Top of THE DATA

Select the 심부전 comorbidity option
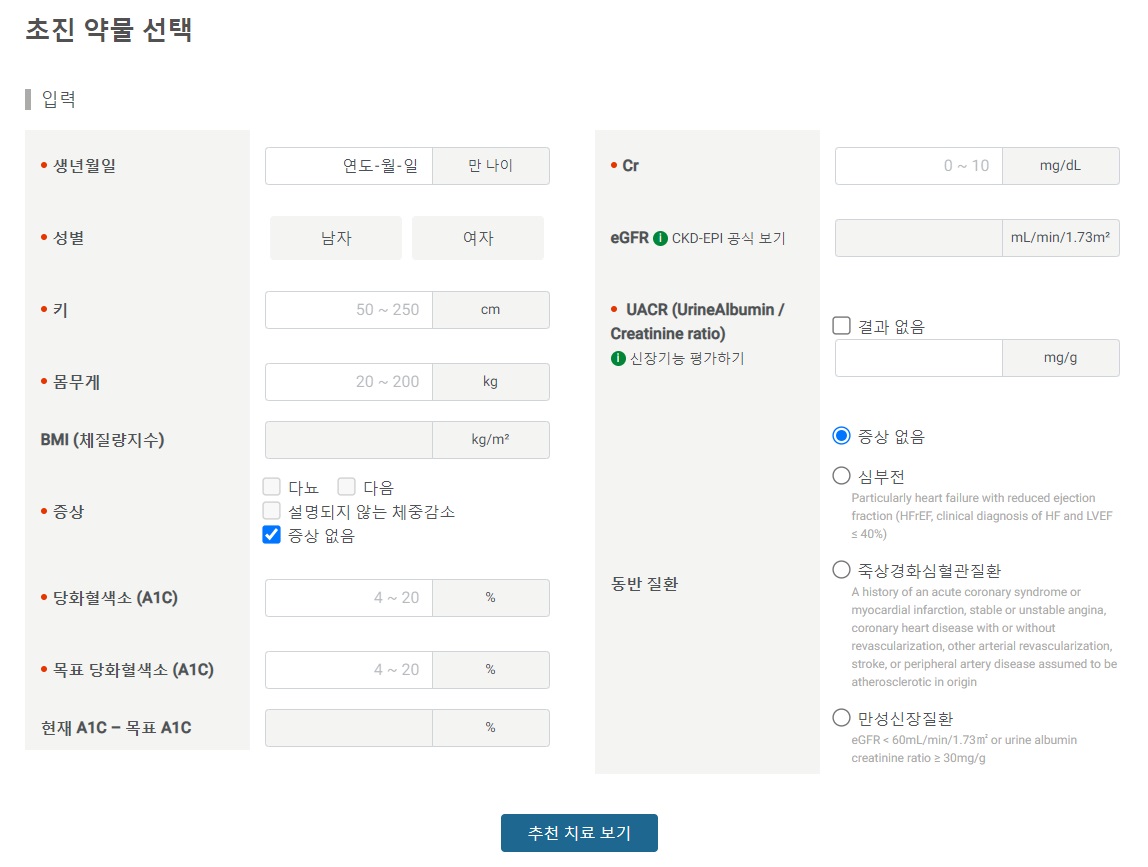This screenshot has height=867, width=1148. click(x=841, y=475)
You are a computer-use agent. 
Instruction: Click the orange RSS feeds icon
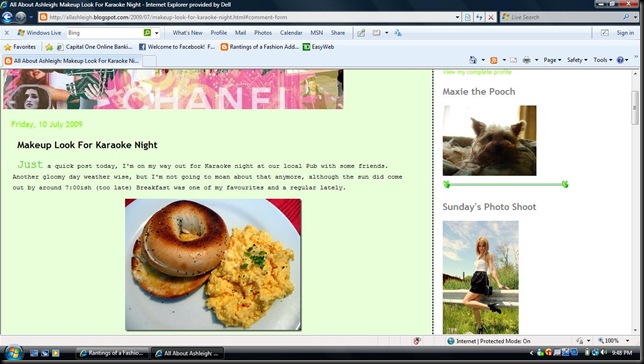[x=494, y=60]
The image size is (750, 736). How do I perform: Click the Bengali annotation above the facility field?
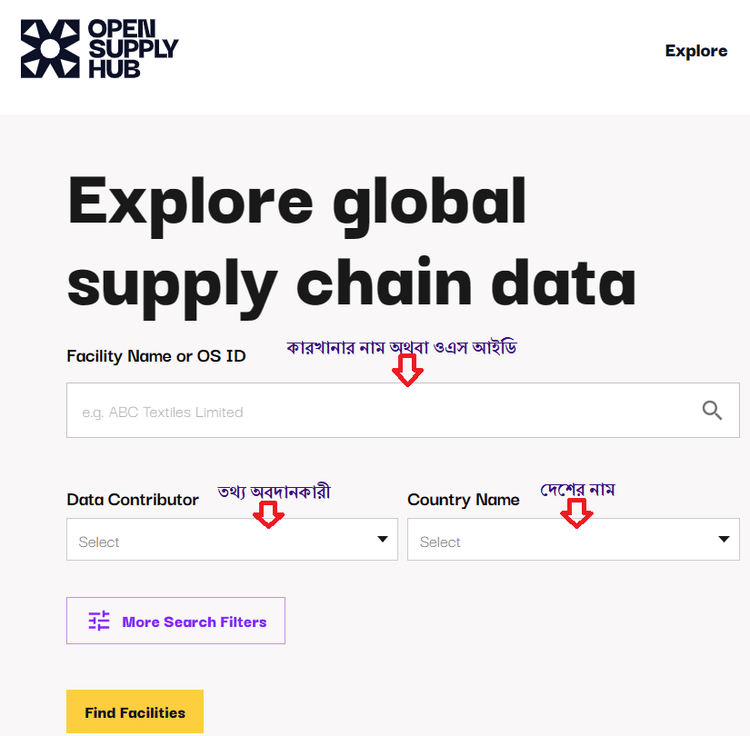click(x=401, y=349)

Bottom of THE DATA

## WORK REQUEST
The lines to restate word for word run from the line that contains "Instruction: Click the orange RSS feeds icon" through the end of the entries above, both ends included. Leave out all pictures and write nothing else.

## EXPECTED ANSWER
Instruction: Click the orange RSS feeds icon
[x=494, y=60]
The image size is (750, 736). How do I perform: Click the Bengali annotation above the facility field?
click(x=401, y=349)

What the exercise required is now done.